(Records from a dataset)
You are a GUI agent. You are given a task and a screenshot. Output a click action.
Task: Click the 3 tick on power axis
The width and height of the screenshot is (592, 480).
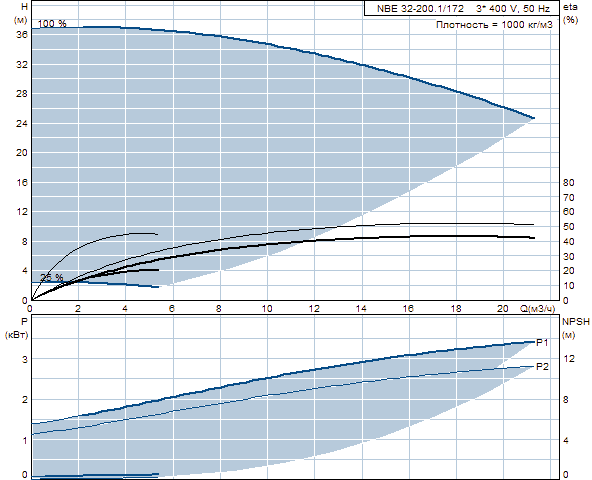(x=25, y=359)
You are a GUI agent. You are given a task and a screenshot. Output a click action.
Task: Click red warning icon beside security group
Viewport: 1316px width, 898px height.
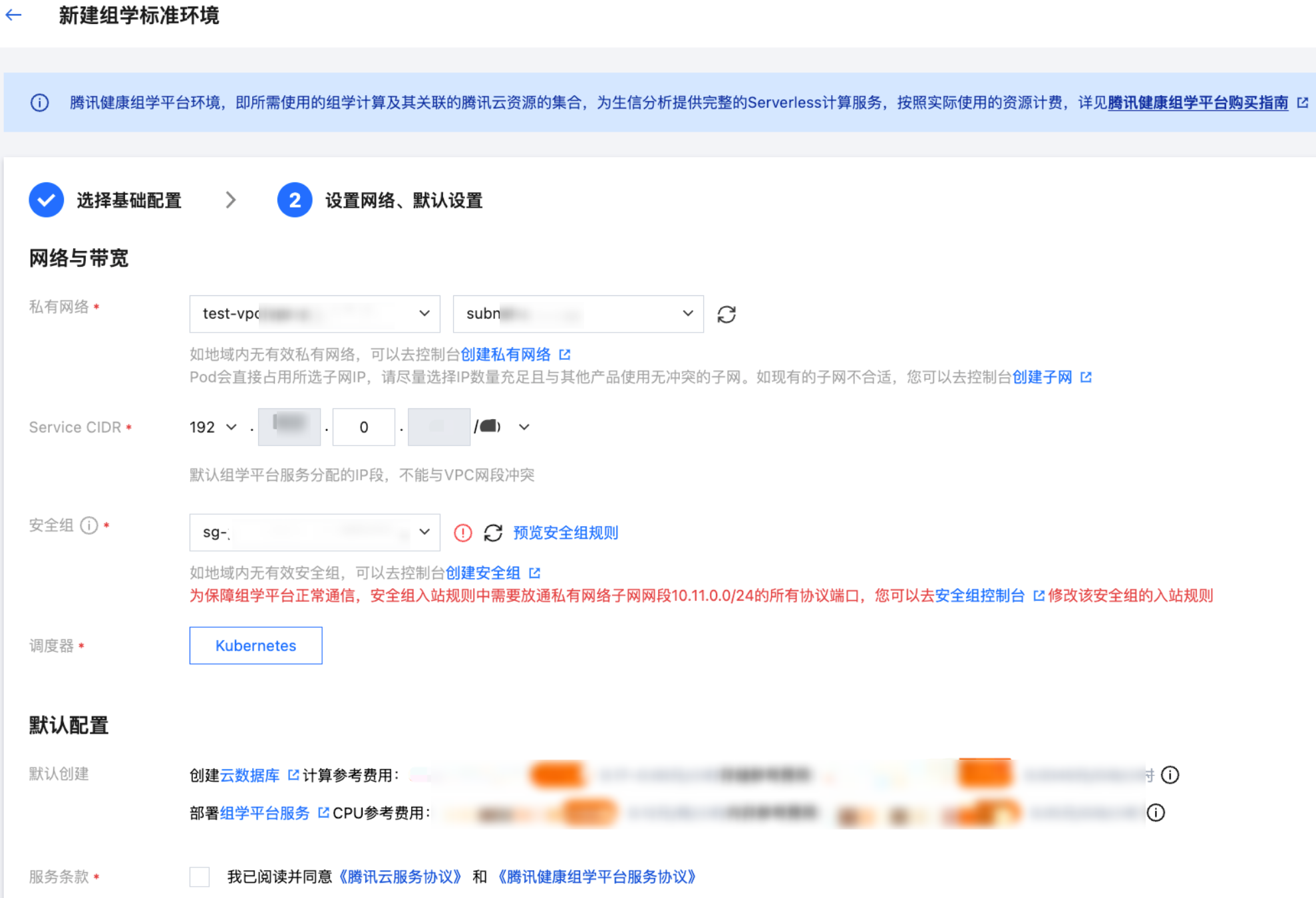pyautogui.click(x=463, y=533)
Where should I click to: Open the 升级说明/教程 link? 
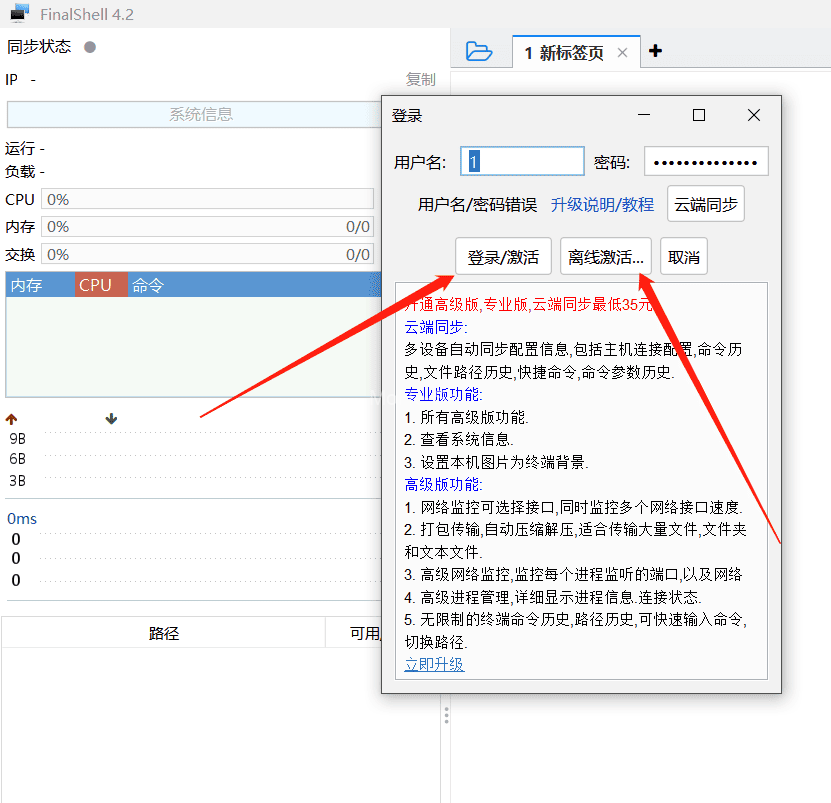(603, 203)
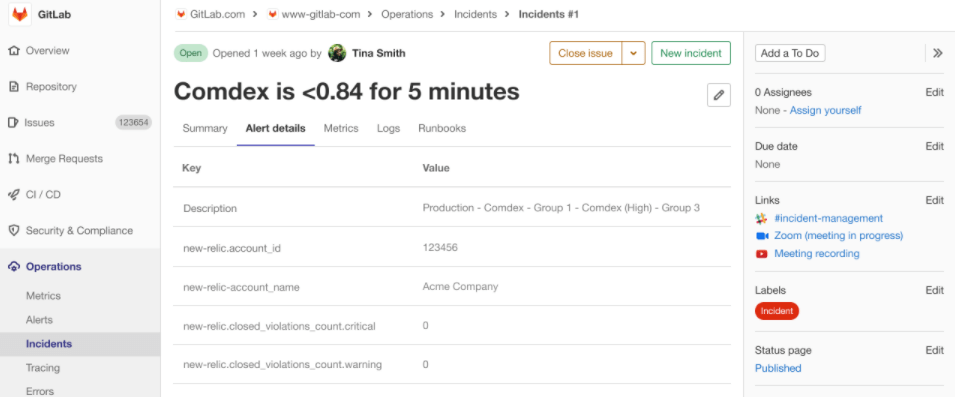Open the Security & Compliance shield icon
This screenshot has width=955, height=397.
tap(13, 231)
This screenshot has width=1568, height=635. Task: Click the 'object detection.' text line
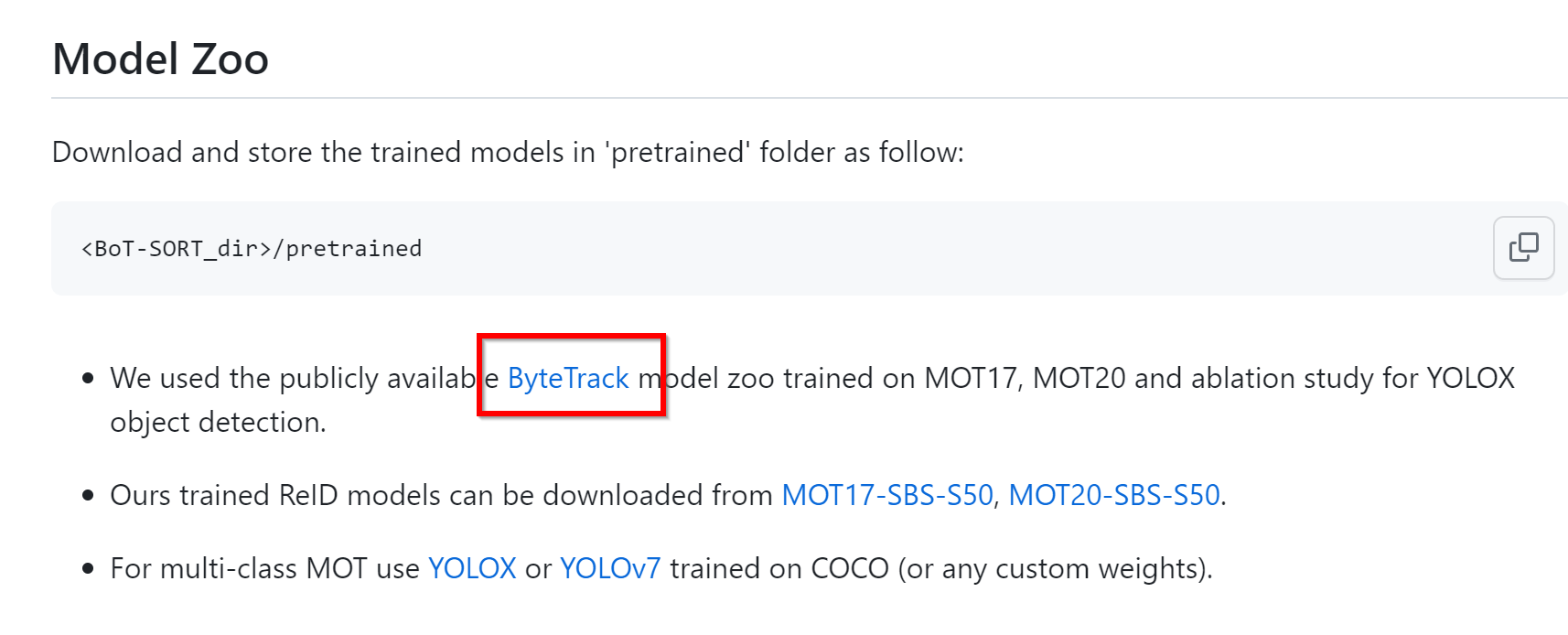[x=218, y=422]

## [What the exercise asks]
Work out how many lines in the rows above contain the word "height". Give only the number.

## [Final result]
4